Les discours des prophètes contiennent presque toujours deux éléments qu’il est difficile de dissocier l’un de l’autre.
D’une part, ce sont des paroles qui s’adressent à des hommes particuliers dans une époque très précise de l’histoire d’Israël. Les prophètes parlent au peuple dans une circonstance particulière, par exemple au cours d’une menace de guerre, ou à l’approche des ennemis, ou en captivité, ou au moment du retour de l’exil, ou à l’époque de la reconstruction du Temple ou de Jérusalem après leur ruine. Ils parlent aux rois dans telle circonstance de leur vie politique ou privée, ou aux prêtres, aux faux prophètes, aux juges, aux femmes, aux païens des peuples voisins. Dans ces diverses circonstances, ils font entendre avec force la volonté de Dieu afin d’exhorter leurs auditeurs à la soumission dans le temps présent. Prédicateurs de la parole de Dieu, ils descendent dans les cas concrets de la vie et montrent que Dieu intervient dans tous les détails de l’existence humaine: l’adultère de David avec la femme d’Urie (2 Sam 12), la guerre d’Israël et de Damas contre Juda (És 7), le siège de Jérusalem par les Assyriens (És 37), l’approche des armées babyloniennes (Jér 21), la prise de Jérusalem (Jér 39), une invasion de sauterelles (Joël 1), la ruine d’Édom (Abdias), la chute de Ninive (Nahum), la reconstruction du Temple (Aggée), etc. Nous risquerions de fausser complètement les prophéties de l’Ancien Testament si nous les détachions des événements historiques qui les ont provoquées.
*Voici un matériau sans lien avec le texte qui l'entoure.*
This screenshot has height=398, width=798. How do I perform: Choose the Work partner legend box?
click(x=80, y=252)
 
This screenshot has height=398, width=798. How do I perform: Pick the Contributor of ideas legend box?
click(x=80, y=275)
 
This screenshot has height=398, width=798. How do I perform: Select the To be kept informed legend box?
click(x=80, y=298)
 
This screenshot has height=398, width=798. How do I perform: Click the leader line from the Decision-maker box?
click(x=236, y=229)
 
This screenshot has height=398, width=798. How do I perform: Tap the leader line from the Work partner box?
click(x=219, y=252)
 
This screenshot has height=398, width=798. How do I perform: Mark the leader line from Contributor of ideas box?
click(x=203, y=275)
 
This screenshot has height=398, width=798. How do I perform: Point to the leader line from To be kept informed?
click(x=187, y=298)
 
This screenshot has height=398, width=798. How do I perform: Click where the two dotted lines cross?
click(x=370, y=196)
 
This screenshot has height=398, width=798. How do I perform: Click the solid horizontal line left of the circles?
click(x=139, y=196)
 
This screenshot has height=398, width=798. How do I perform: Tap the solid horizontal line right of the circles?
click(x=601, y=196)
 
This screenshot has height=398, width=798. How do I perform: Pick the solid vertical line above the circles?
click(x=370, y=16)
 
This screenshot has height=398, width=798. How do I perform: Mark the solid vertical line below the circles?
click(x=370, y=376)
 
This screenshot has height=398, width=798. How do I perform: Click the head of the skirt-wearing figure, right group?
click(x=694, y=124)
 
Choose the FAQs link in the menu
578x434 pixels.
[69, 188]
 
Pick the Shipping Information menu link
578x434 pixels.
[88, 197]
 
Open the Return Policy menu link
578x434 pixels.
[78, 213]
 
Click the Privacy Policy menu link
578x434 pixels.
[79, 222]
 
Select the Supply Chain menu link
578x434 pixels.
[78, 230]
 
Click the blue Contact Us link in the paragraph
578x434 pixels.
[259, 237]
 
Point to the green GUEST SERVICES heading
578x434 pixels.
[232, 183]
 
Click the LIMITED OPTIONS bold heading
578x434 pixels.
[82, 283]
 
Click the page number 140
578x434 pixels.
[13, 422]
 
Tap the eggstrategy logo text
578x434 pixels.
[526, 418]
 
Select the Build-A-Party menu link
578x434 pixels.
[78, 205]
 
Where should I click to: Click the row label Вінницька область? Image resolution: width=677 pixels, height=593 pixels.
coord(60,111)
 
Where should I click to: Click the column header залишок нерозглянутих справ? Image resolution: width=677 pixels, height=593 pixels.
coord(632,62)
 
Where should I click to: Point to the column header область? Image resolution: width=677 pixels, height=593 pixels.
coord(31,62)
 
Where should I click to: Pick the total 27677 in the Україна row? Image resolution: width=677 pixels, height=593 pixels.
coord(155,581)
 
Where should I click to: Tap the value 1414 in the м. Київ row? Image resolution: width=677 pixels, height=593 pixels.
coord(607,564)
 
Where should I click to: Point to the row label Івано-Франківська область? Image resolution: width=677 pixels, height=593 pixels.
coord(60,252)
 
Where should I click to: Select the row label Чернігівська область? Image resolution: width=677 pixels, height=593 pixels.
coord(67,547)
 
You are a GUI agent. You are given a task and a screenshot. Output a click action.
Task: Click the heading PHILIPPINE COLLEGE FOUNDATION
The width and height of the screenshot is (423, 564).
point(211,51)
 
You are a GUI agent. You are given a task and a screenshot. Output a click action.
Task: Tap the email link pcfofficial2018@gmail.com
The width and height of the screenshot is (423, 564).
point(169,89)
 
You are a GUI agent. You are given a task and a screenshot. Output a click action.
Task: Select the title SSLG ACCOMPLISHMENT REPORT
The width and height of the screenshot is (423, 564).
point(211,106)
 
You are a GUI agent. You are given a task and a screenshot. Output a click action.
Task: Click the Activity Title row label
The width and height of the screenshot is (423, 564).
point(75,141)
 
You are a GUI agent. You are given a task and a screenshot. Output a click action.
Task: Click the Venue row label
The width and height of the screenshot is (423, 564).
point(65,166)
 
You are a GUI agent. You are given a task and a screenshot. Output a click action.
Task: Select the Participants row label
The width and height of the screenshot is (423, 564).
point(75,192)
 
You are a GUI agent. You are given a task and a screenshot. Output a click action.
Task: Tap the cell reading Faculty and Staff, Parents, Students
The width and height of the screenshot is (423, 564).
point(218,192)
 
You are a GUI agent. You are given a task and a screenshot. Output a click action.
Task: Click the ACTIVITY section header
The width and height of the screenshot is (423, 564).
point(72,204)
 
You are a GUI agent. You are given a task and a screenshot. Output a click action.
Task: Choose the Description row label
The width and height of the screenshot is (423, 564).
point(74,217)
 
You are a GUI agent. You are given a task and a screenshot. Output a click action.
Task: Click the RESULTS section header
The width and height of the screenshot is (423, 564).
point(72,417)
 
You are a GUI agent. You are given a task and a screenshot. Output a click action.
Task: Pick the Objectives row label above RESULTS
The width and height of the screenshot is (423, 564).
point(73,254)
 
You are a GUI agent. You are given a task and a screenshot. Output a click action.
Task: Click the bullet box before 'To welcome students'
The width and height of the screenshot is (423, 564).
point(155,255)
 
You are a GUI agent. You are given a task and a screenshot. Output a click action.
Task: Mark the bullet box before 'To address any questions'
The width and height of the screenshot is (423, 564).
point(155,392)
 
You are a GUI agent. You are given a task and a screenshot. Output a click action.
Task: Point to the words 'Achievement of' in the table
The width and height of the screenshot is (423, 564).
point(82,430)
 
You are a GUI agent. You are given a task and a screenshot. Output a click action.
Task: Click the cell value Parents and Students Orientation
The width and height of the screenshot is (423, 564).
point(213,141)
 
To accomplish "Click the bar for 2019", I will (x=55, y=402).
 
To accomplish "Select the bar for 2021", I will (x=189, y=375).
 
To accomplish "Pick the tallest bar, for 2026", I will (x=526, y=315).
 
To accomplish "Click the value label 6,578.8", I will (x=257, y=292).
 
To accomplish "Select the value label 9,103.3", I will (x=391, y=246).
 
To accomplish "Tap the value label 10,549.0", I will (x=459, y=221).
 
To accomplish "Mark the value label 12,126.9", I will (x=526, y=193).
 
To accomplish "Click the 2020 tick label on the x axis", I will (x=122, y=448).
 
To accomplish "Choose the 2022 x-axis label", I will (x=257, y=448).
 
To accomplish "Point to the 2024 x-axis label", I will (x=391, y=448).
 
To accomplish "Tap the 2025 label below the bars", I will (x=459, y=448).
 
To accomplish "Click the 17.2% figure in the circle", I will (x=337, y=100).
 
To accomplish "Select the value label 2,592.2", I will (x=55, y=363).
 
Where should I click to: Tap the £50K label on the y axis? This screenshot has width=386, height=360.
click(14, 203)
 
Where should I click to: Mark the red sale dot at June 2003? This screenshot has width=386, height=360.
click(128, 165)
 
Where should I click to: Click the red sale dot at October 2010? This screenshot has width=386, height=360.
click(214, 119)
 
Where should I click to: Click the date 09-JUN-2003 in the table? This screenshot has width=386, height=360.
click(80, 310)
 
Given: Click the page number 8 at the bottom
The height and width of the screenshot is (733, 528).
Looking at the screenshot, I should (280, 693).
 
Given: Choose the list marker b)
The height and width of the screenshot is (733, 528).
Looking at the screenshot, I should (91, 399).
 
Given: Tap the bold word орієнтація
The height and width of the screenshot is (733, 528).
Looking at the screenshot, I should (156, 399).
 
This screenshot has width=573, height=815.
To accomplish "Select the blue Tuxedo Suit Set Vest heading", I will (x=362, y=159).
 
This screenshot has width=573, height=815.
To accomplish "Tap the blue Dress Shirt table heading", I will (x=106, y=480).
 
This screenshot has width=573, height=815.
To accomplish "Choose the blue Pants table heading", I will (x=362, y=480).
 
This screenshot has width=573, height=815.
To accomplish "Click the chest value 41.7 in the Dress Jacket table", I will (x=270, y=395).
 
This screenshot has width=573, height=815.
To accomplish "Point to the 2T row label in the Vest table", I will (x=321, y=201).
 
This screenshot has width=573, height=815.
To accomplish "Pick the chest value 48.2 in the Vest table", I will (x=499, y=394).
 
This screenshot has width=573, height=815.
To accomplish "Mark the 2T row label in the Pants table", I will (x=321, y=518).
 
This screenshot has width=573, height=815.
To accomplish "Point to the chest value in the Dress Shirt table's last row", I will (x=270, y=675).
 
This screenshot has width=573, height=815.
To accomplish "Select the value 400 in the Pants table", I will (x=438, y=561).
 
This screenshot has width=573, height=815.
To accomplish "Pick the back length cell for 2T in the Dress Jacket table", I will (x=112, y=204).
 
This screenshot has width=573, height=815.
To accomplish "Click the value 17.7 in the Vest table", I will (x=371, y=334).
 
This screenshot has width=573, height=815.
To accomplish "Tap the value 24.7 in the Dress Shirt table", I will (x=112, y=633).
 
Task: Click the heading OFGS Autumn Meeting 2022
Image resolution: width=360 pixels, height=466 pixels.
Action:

Mais d’autre part, la prédication des prophètes dépasse l’histoire. Elle s’élève des événements particuliers à une perspective générale qui concerne le plan de Dieu pour son peuple et pour les autres nations ; elle s’appuie sur le tremplin des faits contemporains pour s’élancer vers l’avenir et dessiner les grandes lignes des événements qui accompliront le dessein de Dieu jusque dans l’éternité. Dans ce sens, elle est bien une prédiction, ou mieux une annonce de ce que Dieu fera
3pour son peuple. Fondée sur cette annonce, la parole des prophètes devient l’expression d’une attente que le peuple est invité à saisir avec foi en son Dieu, d’une espérance orientée vers un temps où les promesses de l’Éternel s’accompliront fidèlement. Ésaïe, au moment de la guerre de Juda contre Israël et Damas, exhorte à la confiance et au calme, et annonce en même temps la prochaine délivrance ; mais cette délivrance est décrite comme la grande et définitive délivrance des temps à venir, à cause de la présence de Dieu au milieu de son peuple, marquée par le signe d’Emmanuel : Dieu avec nous (És 7. 8. 9). Ézéchiel parle du retour des captifs en Palestine et de la réunion des deux royaumes d’Israël et de Juda, après l’exil de Babylone ; mais en même temps, il annonce la restauration finale et éternelle du peuple de Dieu autour du sanctuaire de Jérusalem et du trône de David, roi pour l’éternité (Éz 37, 15-28). Aggée exhorte vigoureusement les Juifs de Jérusalem à reconstruire le Temple en ruines, et en même temps il annonce que la gloire de ce Temple coïncidera avec le bouleversement de la terre et l’avènement du serviteur élu de Dieu pour toujours (Ag 2, 20-23).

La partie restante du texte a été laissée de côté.